### [Set task]
Rewrite the lines that begin at the line containing "You are a GUI" and run through the end of the records, changing "Viewport" to "Screen size" and keeping everything else the same. Omit the pictures from your answer.

### [Source material]
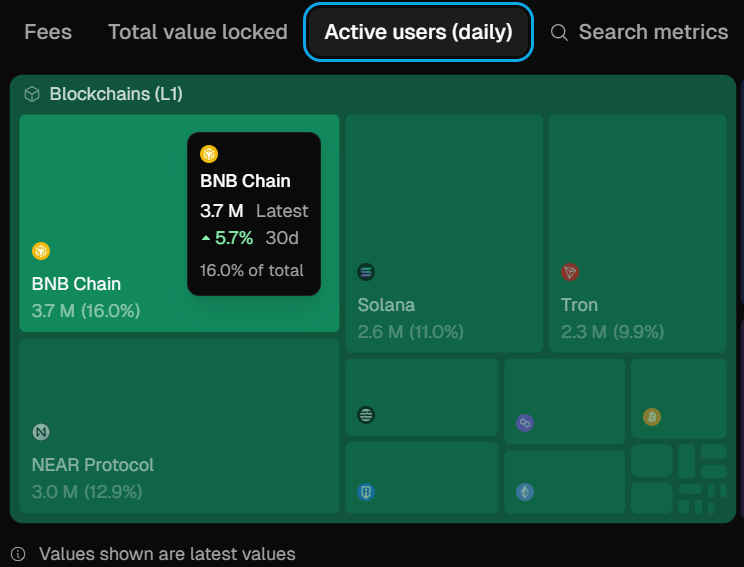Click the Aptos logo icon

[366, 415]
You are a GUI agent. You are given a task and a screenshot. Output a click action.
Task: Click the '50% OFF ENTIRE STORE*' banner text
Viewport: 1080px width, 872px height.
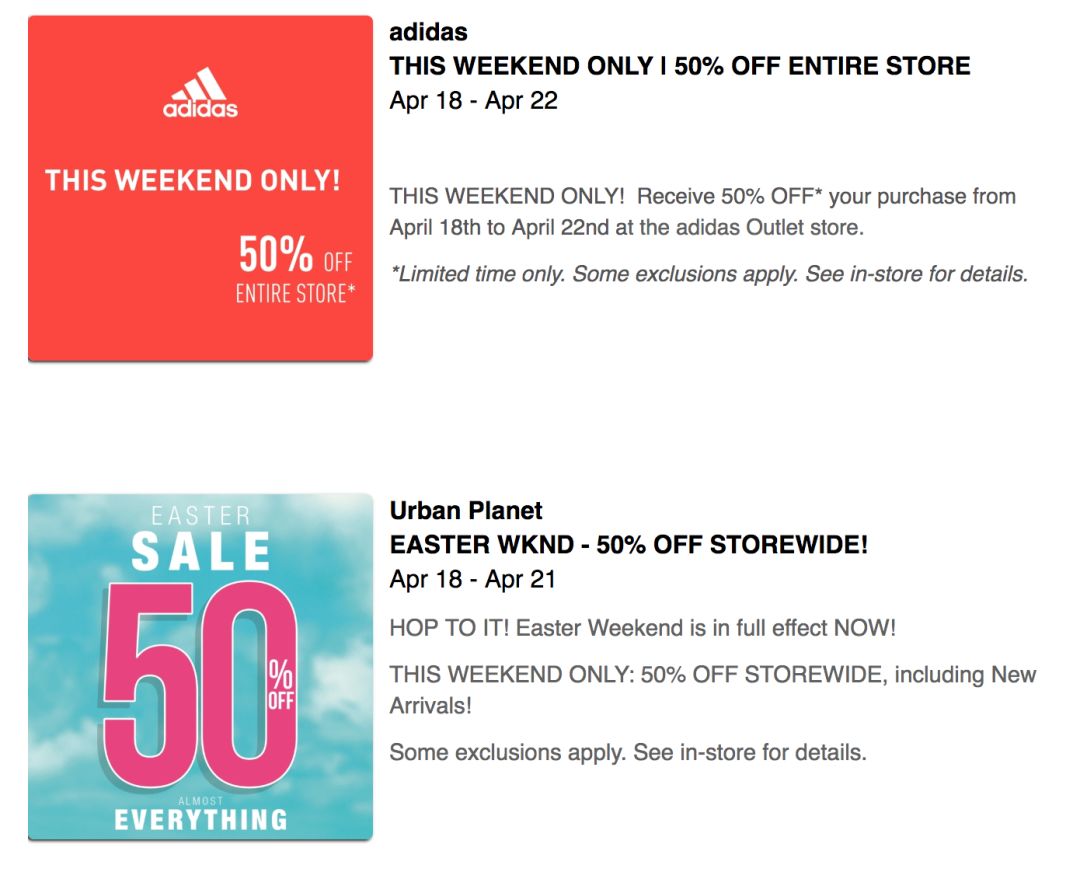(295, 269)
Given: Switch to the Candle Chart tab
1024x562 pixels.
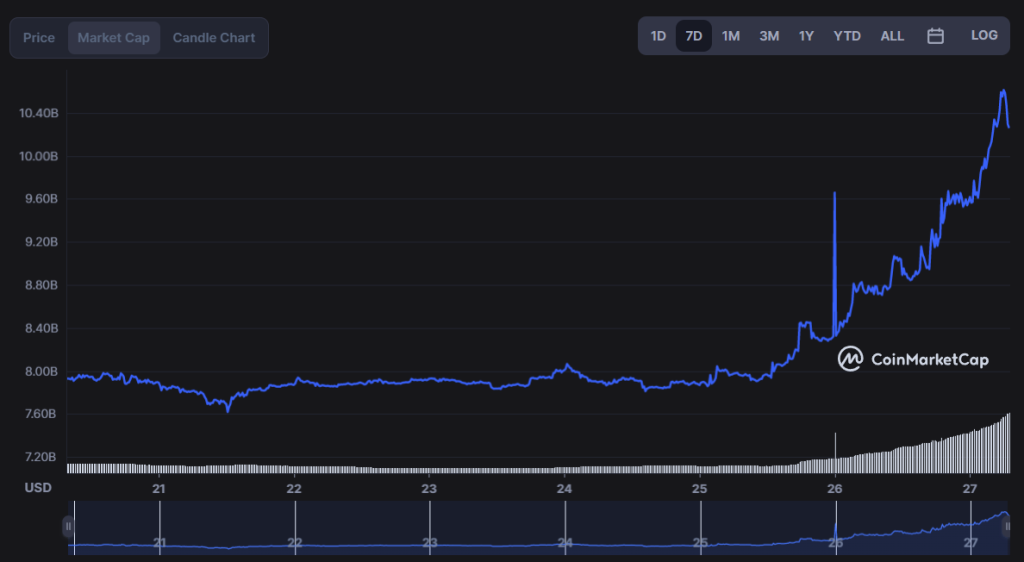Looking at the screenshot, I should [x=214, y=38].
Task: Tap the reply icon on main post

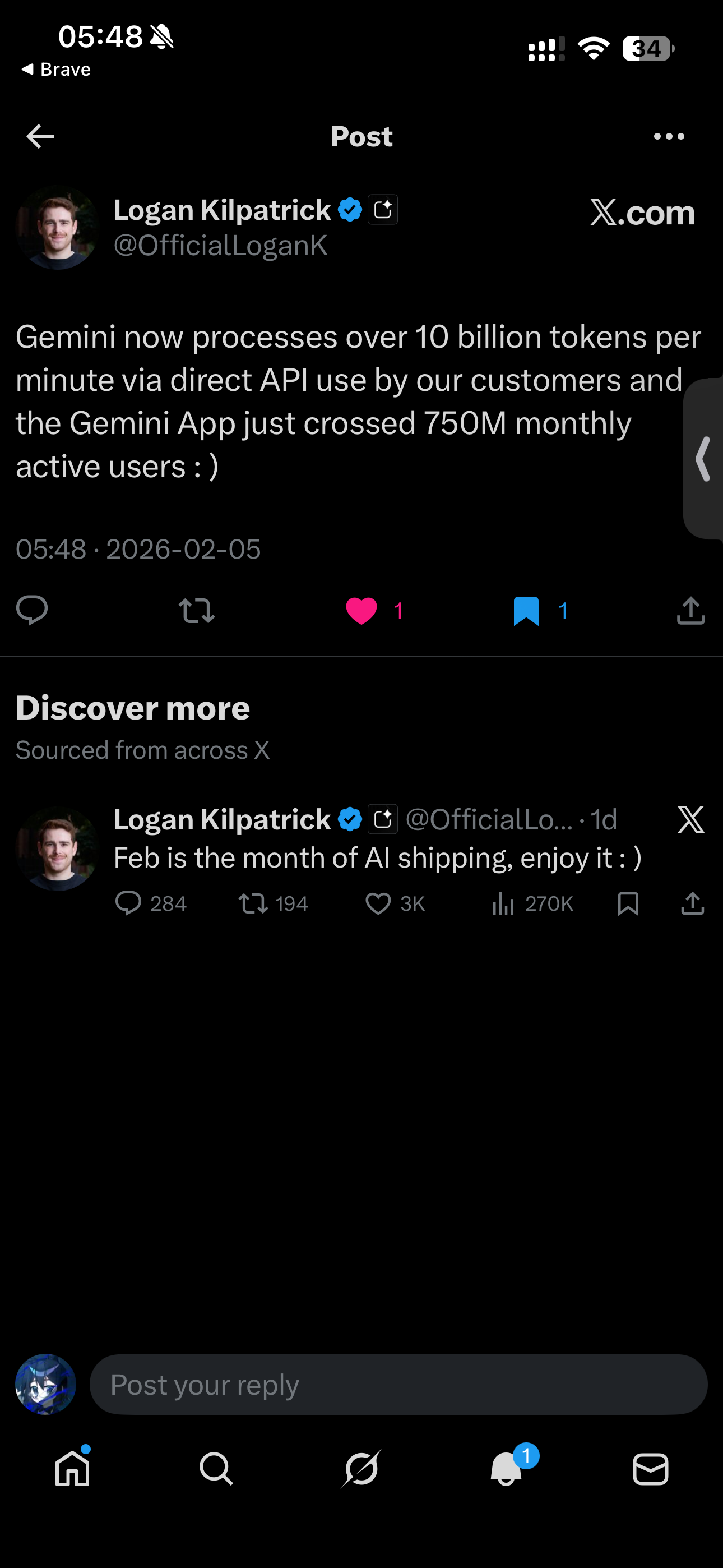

### [Exercise result]
You are a GUI agent. You are given a task and a screenshot. Output a click action.
Task: Click the '50% OFF ENTIRE STORE*' banner text
Screen size: 1080px width, 872px height.
(295, 269)
Given: Switch to the Candle Chart tab
1024x562 pixels.
Looking at the screenshot, I should [x=214, y=38].
Task: Tap the reply icon on main post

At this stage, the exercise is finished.